■ **Brief A**: Reproduce the stretch from "I have never seen" through "to in a pub." in the column on teen drinking.
■ **Brief B**: According to the column on teen drinking, what do the writer's children see as the best thing about a pub?

Is the drop in teen binge-drinking really good news? If anything, the next generation could use a bit of youthful rebellion

Pubs, to them, are where their parents go to listen to Adele and eat polenta



When I was 15, I remember taking neat gin to school in a jam jar. Or a ginjar, as we gals at Wimbledon High School used to call it. Then, as now, my school was excellent; it prided itself on being a bastion of single-sex academic drive and educational aspiration. When I was there during the 1980s, however, its pupils prided themselves on other things. Being able to smoke our heads off in Cannizaro Park was one. Drinking until the room started moving round was another. Frequenting the pubs on Wimbledon Common every Saturday night, from the tender age of 14, was a third.

How the youth of today has changed. Thirty years on, according to a report from the University of Cardiff, the majority of teenagers have no truck with such behaviour. Compared to how we were (in Wimbledon, for goodness sake!), teenagers are now almost unrecognisable models of decency and restraint.

Binge-drinking is almost unknown; alcohol-fuelled violence is down; teenage pregnancies are at a 40 year low; smoking is seen as a loser’s game. The research confirms what I see in my own home. My two eldest children are 14 and nearly 17. They live in central London, go to state schools and are free to roam across the capital at night with their friends. I suspect they are typical of many young people their age.

I have never seen either one of them in an extreme state of inebriation. I have never come across badly hidden packets of Marlboro in their school bags, I have never suspected that they might be smoking dope. I have never had to deal with a black eye, a broken nose or worse. Pubs, to them, are either places where their parents go with their friends to listen to Adele and eat polenta, or dives frequented by lonely old codgers nursing a pint at 3pm.

The best thing about a pub, in their view, is that it has Wi-Fi. And you don’t want to juggle a pint of beer over your computer, do you? Eating crisps and throwing the packet on the floor is probably the most heinous thing they get up to in a pub.

I think it’s a bit of a shame. Of course, city centres plagued by drunken hooligans are a curse. Obviously I don’t want my kids to take drugs, become addicted to fags or dependent on booze. I would hate it if any of my children were beaten up. What parent wouldn’t? But I do think that socialising in pubs with your peers, coping with having drunk too much, even trying out smoking (and deciding you can’t be bothered with it) are quite useful steps to negotiate on the way towards adulthood. How can you know what happens when you have had too much to drink if you have never actually had too much to drink? Much better to find out at the school disco than the office party.

What are young people doing, if not carousing around city centres in a loud, irreverent group? I’ll tell you what. They are sitting alone in their rooms on social media, or watching TV shows on their computers. Or doing mountains of school work in order to cope with the Govian cascade of exams put before them.

■ **Information provided**:
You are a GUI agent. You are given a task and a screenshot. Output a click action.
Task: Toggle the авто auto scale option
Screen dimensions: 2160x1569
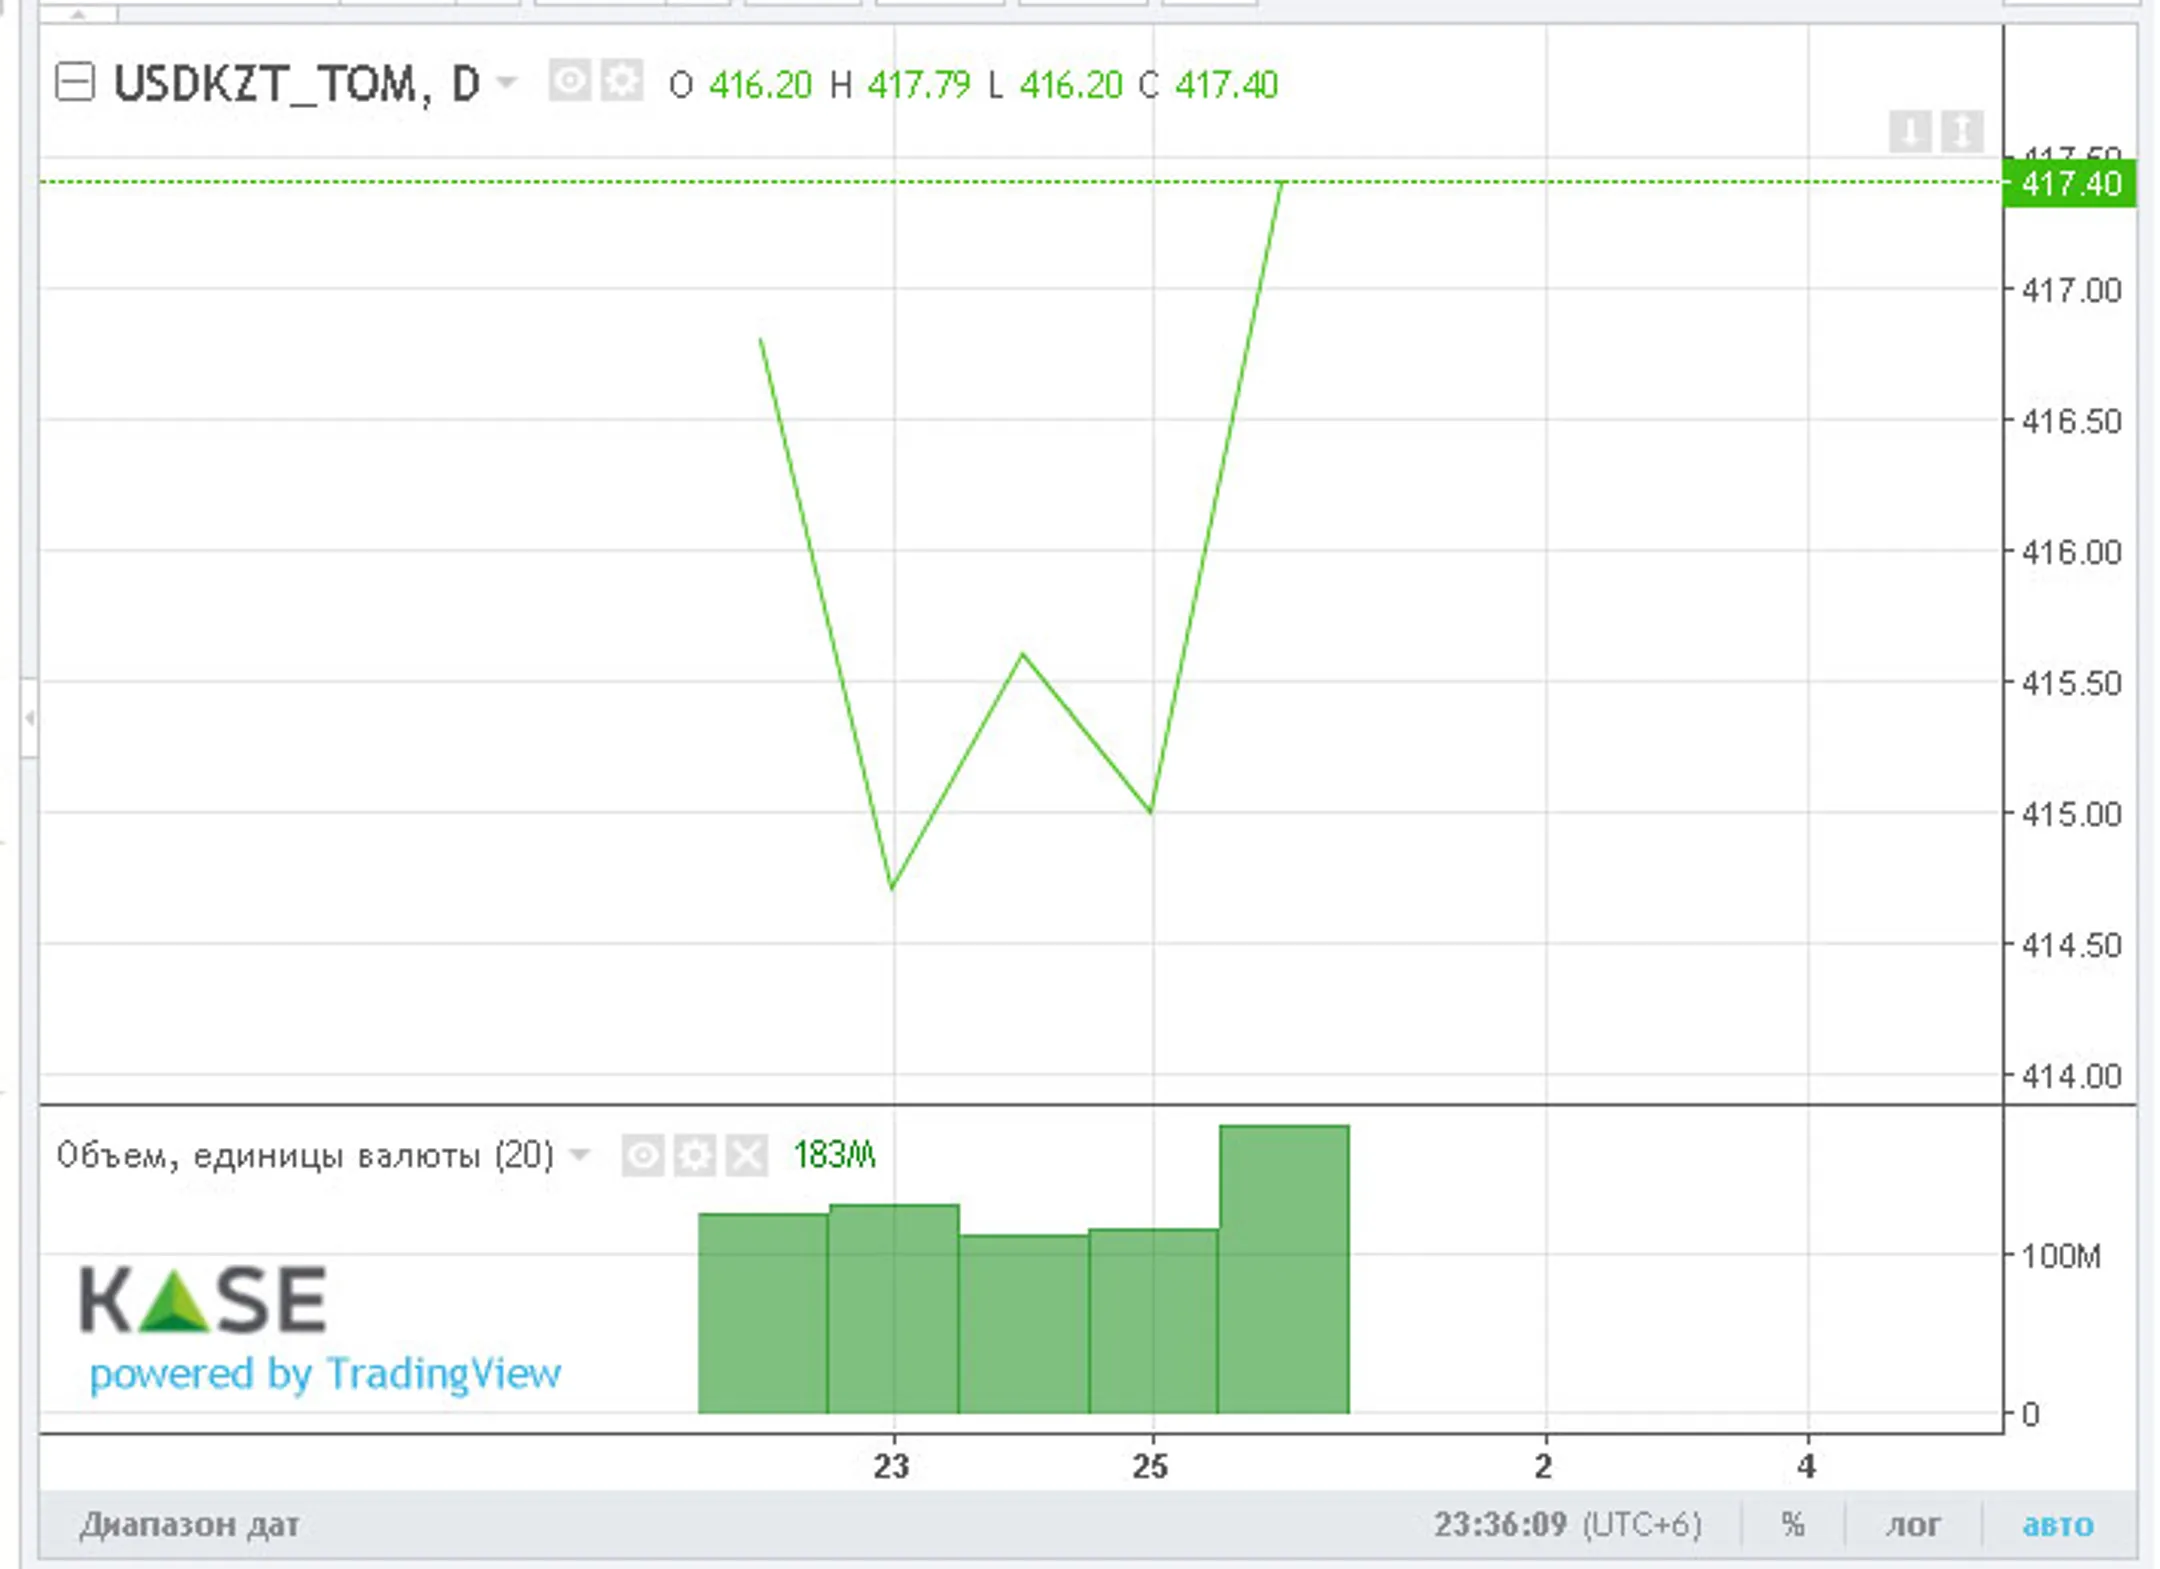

■ **Correct response A**:
I have never seen either one of them in an extreme state of inebriation. I have never come across badly hidden packets of Marlboro in their school bags, I have never suspected that they might be smoking dope. I have never had to deal with a black eye, a broken nose or worse. Pubs, to them, are either places where their parents go with their friends to listen to Adele and eat polenta, or dives frequented by lonely old codgers nursing a pint at 3pm.

The best thing about a pub, in their view, is that it has Wi-Fi. And you don’t want to juggle a pint of beer over your computer, do you? Eating crisps and throwing the packet on the floor is probably the most heinous thing they get up to in a pub.

■ **Correct response B**: That it has Wi-Fi.